_Exercise requirements_. Write out every line exactly, from the first line of the records below through the line that contains "You are a computer-use agent. The width".

(Data items)
☆ ☆ ☆ ☆
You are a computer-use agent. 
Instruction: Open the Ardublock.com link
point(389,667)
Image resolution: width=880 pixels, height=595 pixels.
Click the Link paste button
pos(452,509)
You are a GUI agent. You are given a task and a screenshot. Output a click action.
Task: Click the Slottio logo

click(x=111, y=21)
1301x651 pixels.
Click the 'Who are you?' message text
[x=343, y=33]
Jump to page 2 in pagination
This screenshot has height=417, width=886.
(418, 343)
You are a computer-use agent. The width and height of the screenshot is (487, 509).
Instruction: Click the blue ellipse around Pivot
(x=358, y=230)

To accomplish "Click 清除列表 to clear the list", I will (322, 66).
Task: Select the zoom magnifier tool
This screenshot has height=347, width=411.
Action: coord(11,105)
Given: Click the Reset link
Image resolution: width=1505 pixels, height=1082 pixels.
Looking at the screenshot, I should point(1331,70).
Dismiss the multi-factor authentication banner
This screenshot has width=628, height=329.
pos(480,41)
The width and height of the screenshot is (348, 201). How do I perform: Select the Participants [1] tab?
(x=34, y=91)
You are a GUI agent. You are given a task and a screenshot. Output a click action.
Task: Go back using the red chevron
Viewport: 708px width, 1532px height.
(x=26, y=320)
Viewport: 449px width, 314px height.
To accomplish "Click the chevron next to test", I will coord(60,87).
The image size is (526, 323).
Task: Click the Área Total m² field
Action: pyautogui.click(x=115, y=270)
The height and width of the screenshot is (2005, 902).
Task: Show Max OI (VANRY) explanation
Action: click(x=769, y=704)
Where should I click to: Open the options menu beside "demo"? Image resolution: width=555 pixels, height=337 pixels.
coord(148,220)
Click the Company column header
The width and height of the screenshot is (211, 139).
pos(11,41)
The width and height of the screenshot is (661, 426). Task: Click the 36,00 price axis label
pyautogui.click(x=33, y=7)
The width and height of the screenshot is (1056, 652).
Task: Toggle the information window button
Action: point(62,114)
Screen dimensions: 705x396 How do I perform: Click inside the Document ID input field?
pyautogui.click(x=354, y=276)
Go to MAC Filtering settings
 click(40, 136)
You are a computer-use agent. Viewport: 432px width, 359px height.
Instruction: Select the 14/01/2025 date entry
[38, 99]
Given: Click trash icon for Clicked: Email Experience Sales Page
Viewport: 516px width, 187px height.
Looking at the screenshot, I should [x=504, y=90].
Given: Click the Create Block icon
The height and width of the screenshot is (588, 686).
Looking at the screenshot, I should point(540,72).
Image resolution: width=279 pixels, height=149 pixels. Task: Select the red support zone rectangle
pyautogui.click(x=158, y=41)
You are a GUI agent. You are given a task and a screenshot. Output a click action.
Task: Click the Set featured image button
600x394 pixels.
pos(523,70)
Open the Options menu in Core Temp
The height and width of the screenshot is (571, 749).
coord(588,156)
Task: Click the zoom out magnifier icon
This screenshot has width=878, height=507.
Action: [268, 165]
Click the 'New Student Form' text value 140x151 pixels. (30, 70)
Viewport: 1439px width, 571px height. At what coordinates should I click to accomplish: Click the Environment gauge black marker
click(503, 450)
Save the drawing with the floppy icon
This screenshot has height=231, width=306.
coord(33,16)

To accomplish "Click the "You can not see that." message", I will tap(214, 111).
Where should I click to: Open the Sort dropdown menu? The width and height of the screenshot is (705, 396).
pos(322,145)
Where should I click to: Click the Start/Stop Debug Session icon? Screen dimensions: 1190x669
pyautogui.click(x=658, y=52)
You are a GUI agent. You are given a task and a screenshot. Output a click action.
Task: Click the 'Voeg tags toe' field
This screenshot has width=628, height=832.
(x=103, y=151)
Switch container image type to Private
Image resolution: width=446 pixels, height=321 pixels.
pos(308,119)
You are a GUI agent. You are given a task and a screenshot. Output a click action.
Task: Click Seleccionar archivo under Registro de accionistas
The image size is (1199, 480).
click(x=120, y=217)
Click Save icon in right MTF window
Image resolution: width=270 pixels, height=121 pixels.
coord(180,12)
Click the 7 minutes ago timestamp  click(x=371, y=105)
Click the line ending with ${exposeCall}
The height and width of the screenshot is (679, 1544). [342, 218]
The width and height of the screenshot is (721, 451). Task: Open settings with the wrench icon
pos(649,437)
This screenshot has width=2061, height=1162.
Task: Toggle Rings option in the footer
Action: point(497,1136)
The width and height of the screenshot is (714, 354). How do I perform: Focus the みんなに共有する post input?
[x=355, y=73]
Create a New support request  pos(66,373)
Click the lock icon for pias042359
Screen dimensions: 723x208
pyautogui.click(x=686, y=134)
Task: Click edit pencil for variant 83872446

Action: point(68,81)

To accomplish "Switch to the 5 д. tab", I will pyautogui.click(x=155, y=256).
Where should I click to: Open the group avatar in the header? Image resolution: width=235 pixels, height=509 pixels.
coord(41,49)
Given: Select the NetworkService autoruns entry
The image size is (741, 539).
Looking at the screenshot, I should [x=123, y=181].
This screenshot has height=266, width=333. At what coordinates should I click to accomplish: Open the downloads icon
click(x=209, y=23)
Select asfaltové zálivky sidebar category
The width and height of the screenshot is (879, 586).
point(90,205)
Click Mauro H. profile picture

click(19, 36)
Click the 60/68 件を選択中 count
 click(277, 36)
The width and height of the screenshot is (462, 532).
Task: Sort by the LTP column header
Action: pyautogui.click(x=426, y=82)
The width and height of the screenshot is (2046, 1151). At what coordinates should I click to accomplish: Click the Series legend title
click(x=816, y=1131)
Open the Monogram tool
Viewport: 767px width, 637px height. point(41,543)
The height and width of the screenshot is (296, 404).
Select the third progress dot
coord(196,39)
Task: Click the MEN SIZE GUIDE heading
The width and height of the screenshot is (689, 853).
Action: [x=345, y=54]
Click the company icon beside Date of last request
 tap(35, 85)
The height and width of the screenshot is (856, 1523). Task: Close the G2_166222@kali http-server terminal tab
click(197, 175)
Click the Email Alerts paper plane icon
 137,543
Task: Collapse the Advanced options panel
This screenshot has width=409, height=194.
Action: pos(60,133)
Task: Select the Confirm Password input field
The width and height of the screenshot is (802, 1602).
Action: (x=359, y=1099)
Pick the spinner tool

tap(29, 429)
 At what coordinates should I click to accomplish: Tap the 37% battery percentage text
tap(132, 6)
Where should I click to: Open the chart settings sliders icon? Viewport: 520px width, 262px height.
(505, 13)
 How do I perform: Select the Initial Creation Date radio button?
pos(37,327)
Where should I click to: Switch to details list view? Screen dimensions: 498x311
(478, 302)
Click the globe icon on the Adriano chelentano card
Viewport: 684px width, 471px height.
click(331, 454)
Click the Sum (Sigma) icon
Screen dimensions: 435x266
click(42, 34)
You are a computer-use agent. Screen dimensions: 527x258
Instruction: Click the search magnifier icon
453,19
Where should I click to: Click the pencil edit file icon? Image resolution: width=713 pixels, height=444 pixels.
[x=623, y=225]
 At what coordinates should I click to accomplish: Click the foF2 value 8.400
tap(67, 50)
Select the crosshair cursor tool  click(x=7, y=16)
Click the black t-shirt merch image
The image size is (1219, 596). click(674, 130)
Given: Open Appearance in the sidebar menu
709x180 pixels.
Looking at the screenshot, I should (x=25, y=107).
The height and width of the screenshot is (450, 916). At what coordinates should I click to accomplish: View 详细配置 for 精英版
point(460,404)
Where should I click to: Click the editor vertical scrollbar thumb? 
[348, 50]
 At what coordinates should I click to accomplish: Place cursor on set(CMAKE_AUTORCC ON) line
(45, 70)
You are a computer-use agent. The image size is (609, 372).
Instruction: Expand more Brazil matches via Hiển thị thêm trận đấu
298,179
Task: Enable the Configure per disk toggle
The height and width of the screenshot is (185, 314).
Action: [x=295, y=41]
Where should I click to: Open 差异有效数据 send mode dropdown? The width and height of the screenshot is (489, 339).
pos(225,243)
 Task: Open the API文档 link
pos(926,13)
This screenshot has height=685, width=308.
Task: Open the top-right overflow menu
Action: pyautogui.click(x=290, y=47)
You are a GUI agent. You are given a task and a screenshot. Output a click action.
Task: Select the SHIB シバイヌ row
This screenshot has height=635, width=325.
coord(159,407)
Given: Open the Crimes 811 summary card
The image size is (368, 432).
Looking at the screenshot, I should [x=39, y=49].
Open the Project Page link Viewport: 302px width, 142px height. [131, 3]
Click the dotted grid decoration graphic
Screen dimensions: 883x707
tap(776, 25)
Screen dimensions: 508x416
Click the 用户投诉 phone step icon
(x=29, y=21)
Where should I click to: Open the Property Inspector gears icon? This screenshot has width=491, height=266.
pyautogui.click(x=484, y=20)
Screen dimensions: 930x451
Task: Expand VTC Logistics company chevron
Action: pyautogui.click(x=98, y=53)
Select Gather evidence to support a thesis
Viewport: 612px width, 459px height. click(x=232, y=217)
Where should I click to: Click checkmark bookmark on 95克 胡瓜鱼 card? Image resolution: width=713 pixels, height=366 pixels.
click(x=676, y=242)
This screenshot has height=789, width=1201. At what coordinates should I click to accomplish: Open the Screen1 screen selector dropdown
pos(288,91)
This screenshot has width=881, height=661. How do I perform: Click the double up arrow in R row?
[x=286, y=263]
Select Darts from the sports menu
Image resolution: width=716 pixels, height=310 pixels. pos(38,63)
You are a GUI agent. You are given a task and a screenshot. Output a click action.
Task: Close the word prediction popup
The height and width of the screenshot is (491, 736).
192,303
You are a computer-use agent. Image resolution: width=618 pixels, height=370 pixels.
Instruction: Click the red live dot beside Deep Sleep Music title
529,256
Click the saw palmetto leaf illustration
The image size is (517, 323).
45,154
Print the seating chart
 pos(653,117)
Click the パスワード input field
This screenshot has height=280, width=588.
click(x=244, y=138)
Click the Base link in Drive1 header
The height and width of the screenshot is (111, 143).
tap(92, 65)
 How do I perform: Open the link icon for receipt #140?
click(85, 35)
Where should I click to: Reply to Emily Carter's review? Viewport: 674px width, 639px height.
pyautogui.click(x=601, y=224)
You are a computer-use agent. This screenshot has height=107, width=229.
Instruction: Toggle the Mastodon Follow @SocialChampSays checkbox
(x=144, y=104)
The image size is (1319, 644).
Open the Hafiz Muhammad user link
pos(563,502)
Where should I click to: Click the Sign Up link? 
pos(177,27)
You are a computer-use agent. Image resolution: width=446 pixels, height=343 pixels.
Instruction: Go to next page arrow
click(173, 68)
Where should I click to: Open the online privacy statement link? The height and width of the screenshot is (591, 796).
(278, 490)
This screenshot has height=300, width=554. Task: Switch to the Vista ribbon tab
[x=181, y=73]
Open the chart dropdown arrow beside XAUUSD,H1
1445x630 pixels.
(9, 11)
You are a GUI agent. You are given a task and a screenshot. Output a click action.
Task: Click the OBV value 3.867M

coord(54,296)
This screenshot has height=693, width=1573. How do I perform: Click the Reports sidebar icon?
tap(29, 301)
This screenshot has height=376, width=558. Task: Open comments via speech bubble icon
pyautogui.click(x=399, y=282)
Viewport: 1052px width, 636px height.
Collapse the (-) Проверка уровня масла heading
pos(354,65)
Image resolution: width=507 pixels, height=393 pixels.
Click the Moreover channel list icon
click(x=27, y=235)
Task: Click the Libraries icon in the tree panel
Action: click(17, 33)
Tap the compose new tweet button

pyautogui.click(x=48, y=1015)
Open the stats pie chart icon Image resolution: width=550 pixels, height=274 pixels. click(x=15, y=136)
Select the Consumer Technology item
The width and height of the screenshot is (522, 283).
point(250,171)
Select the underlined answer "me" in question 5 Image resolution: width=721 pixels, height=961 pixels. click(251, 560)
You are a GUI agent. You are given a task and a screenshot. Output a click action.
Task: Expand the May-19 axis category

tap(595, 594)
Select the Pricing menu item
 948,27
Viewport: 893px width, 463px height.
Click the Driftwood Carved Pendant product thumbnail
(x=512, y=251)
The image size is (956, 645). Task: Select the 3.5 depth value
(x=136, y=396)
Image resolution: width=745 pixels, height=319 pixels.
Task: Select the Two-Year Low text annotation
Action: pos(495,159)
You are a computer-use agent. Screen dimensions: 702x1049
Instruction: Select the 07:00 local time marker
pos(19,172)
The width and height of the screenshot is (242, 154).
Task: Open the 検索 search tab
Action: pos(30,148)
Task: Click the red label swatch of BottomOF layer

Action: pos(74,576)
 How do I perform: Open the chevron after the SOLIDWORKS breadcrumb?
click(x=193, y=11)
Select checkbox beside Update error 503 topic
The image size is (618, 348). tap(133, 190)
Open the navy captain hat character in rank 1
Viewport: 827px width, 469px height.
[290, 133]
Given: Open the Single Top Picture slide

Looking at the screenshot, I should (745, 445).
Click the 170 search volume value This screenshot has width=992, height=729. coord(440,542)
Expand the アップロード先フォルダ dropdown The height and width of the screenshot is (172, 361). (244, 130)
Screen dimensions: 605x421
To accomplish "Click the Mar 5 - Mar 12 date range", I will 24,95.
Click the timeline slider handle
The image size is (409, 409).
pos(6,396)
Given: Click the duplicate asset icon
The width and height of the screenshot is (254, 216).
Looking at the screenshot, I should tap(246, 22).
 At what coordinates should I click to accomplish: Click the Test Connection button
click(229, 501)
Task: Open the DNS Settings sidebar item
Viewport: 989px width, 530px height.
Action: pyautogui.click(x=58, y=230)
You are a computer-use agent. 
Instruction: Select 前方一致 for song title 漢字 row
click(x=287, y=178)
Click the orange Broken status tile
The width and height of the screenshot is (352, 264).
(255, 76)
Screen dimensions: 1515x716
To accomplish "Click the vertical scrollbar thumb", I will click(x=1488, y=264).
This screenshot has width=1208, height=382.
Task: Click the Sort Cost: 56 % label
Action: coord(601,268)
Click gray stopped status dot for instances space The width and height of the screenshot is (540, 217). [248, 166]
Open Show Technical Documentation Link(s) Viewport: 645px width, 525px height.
☆ ☆ ☆ ☆
_Solution to this task_.
You are a computer-use agent. 
Instruction: Open the Ardublock.com link
point(389,667)
Image resolution: width=880 pixels, height=595 pixels.
Click the Link paste button
pos(452,509)
You are a GUI agent. You are given a task and a screenshot. Output a click action.
Task: Click the Slottio logo

click(x=111, y=21)
1301x651 pixels.
Click the 'Who are you?' message text
[x=343, y=33]
Jump to page 2 in pagination
This screenshot has height=417, width=886.
(418, 343)
You are a computer-use agent. The width and height of the screenshot is (487, 509).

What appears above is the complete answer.